▶ _Exercise requirements_: Copy out each line of the entries where the word "left" is present.

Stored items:
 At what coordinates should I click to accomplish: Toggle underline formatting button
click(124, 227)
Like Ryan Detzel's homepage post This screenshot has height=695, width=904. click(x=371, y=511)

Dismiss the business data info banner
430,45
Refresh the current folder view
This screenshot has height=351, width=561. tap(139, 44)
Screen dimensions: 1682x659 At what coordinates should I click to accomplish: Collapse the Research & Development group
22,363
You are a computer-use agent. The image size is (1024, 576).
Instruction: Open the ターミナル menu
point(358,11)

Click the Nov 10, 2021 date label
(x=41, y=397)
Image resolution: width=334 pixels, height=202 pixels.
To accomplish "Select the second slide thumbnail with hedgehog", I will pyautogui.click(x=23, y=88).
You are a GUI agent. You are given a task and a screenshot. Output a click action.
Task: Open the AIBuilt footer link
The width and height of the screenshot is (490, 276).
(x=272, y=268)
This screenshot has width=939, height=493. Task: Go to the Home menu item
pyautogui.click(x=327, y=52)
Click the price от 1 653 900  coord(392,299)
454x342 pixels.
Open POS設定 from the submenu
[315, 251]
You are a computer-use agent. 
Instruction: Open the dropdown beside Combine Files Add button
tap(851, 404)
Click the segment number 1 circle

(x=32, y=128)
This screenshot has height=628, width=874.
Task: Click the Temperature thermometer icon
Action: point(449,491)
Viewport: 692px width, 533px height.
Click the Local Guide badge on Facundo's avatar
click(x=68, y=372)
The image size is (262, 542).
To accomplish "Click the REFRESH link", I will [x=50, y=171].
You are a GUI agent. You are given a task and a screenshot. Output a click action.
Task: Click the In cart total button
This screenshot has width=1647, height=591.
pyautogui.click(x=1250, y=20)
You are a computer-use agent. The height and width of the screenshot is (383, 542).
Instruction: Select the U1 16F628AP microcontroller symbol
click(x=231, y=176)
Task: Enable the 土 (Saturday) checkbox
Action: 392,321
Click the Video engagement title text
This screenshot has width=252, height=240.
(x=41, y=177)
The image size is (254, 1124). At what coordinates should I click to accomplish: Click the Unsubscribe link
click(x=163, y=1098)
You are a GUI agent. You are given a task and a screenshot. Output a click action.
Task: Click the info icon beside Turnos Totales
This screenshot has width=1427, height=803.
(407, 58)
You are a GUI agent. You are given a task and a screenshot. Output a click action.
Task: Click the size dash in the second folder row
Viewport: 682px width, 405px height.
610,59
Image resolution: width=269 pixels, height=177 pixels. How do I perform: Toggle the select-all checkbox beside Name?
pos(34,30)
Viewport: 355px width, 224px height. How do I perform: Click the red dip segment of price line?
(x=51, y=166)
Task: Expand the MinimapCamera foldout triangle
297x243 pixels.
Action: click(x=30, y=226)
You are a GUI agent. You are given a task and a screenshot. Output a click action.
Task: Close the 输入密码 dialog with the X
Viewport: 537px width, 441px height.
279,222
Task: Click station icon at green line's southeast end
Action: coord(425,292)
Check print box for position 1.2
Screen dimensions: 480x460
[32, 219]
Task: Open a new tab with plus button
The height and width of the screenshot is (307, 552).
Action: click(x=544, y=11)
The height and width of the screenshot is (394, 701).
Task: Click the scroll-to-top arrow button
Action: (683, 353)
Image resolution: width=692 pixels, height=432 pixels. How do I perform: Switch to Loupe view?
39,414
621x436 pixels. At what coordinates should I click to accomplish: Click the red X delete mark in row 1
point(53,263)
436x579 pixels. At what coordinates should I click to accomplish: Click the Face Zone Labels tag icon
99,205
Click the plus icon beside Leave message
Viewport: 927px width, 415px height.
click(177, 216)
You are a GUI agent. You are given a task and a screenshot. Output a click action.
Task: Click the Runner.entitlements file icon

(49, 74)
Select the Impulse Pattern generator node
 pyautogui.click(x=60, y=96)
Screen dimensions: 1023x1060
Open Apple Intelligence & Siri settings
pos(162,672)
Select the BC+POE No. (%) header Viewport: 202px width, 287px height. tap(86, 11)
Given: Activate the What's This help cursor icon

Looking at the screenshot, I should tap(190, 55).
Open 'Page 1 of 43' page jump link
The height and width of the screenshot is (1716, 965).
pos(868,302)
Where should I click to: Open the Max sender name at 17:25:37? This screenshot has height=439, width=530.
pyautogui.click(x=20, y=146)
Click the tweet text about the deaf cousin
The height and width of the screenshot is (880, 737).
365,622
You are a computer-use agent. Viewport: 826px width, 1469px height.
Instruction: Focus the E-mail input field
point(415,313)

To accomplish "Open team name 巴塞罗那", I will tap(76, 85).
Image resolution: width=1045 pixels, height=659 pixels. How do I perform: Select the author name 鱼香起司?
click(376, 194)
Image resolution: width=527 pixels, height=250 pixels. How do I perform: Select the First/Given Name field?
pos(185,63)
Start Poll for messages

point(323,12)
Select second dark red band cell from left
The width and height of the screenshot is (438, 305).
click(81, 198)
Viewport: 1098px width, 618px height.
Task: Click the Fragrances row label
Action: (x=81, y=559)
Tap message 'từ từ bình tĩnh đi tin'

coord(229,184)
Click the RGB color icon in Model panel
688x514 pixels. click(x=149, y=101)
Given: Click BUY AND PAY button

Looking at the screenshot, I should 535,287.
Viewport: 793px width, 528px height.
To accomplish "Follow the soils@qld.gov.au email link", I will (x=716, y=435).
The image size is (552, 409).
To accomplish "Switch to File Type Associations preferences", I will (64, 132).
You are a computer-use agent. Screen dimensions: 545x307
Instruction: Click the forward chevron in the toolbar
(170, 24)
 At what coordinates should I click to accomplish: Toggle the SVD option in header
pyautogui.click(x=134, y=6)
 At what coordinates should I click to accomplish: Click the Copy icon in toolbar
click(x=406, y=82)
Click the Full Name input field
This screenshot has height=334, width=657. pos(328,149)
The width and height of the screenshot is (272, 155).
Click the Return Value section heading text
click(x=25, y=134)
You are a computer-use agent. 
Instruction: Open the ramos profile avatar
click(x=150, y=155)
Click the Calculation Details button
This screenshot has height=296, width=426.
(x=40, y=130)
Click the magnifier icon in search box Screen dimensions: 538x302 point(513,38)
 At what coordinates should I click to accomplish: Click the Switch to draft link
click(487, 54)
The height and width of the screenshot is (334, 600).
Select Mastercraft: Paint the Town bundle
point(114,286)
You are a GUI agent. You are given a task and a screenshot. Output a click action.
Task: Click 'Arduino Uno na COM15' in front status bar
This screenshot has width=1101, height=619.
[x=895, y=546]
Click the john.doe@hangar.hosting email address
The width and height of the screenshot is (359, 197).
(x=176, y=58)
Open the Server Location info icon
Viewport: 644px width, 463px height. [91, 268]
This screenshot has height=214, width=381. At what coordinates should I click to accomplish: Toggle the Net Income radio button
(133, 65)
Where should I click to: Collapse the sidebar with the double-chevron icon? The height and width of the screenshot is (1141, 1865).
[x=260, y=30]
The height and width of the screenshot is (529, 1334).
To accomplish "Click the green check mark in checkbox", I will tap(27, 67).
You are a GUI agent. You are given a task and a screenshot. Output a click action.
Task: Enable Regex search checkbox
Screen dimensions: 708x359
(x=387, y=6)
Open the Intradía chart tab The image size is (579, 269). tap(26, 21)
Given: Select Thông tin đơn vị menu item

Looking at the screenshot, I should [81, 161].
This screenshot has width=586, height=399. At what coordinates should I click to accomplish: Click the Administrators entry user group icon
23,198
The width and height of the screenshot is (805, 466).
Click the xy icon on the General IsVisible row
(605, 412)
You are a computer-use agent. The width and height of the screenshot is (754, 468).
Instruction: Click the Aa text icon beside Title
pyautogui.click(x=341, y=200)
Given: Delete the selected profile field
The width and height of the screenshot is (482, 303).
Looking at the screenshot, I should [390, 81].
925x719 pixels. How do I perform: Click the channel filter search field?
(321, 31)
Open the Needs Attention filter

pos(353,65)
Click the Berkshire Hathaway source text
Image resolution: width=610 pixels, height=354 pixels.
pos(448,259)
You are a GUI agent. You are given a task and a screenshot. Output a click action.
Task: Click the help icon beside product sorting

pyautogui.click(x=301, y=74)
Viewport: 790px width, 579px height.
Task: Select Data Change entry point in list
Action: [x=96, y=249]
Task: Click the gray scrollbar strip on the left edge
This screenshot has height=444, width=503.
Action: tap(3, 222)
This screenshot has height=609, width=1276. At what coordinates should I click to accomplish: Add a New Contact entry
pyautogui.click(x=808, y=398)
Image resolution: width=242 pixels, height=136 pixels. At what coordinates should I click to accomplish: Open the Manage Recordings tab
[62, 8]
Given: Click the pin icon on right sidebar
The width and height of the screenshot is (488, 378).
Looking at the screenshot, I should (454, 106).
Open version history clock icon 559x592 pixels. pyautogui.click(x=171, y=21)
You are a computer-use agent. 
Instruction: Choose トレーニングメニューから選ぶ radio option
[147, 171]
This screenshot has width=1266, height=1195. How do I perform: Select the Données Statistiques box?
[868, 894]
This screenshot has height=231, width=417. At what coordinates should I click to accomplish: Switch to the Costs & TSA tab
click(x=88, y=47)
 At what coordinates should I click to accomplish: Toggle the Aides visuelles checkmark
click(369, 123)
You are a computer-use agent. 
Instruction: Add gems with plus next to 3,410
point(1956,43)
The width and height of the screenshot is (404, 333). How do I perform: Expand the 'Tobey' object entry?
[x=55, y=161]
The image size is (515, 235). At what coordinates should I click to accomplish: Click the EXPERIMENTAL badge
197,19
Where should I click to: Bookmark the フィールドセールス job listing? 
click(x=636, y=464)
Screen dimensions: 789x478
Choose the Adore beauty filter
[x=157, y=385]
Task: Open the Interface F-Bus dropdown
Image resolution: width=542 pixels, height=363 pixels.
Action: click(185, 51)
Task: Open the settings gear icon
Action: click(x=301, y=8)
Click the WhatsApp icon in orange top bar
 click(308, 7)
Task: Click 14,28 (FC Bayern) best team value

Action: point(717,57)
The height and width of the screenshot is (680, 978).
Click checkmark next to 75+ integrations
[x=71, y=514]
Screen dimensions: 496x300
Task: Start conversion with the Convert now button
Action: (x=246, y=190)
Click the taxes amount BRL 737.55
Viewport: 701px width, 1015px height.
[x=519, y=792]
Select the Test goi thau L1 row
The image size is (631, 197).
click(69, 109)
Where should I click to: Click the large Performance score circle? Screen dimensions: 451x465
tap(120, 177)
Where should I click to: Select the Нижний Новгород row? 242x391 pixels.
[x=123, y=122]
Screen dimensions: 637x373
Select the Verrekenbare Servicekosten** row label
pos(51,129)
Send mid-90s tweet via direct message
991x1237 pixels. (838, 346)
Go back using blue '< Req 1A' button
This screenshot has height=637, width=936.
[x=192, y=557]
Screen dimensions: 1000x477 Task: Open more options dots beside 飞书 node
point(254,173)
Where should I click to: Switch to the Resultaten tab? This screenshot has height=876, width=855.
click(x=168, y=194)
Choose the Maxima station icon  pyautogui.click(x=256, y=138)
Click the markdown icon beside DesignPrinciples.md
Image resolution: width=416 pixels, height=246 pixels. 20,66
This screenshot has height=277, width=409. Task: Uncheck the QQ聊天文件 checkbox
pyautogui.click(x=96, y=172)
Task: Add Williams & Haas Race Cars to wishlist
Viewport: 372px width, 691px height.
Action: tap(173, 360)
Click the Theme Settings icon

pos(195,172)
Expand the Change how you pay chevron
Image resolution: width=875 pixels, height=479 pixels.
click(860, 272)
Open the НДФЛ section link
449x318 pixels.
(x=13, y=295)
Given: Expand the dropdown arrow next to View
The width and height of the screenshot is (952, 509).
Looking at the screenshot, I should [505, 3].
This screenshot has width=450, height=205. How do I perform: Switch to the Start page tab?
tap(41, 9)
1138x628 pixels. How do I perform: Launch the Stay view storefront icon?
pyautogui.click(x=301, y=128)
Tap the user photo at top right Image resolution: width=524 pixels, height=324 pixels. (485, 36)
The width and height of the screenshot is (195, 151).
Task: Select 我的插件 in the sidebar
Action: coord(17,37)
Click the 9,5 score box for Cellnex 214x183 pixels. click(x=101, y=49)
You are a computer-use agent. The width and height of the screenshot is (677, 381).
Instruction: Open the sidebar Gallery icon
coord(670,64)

▶ _Solution_:
Select second dark red band cell from left
Task: Click the gray scrollbar strip on the left edge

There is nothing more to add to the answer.